REQUIREMENT: Pick out the lines in the listing below that contain the word "checkbox" and copy them.

DATASET EXTRACT START

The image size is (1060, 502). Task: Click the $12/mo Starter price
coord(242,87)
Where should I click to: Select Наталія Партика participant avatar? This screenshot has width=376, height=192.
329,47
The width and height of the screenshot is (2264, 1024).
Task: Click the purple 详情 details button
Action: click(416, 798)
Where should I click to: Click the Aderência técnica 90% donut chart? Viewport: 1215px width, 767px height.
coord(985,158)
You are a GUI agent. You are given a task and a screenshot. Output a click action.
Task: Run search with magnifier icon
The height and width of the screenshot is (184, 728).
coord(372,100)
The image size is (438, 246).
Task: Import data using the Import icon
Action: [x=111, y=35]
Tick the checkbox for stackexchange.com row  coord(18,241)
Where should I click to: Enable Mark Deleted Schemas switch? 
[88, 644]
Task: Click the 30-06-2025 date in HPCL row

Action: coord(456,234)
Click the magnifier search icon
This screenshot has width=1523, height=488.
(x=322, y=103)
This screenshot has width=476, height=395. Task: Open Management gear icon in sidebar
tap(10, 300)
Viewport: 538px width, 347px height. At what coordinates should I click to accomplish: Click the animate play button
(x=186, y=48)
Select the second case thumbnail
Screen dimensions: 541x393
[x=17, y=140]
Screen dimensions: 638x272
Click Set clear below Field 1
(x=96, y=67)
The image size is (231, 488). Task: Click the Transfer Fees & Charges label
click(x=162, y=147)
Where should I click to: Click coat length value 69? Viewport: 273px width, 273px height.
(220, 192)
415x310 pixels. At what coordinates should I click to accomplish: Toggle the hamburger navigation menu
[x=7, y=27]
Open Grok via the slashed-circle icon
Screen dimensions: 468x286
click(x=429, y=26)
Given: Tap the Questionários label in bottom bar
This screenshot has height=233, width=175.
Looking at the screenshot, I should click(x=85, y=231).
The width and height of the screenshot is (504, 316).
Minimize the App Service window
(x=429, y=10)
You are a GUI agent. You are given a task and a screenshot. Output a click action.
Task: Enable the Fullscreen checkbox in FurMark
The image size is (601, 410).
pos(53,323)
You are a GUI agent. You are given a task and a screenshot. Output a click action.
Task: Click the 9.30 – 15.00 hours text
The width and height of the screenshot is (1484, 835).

DATASET EXTRACT END

FINISHED TASK:
Tick the checkbox for stackexchange.com row  coord(18,241)
Task: Enable the Fullscreen checkbox in FurMark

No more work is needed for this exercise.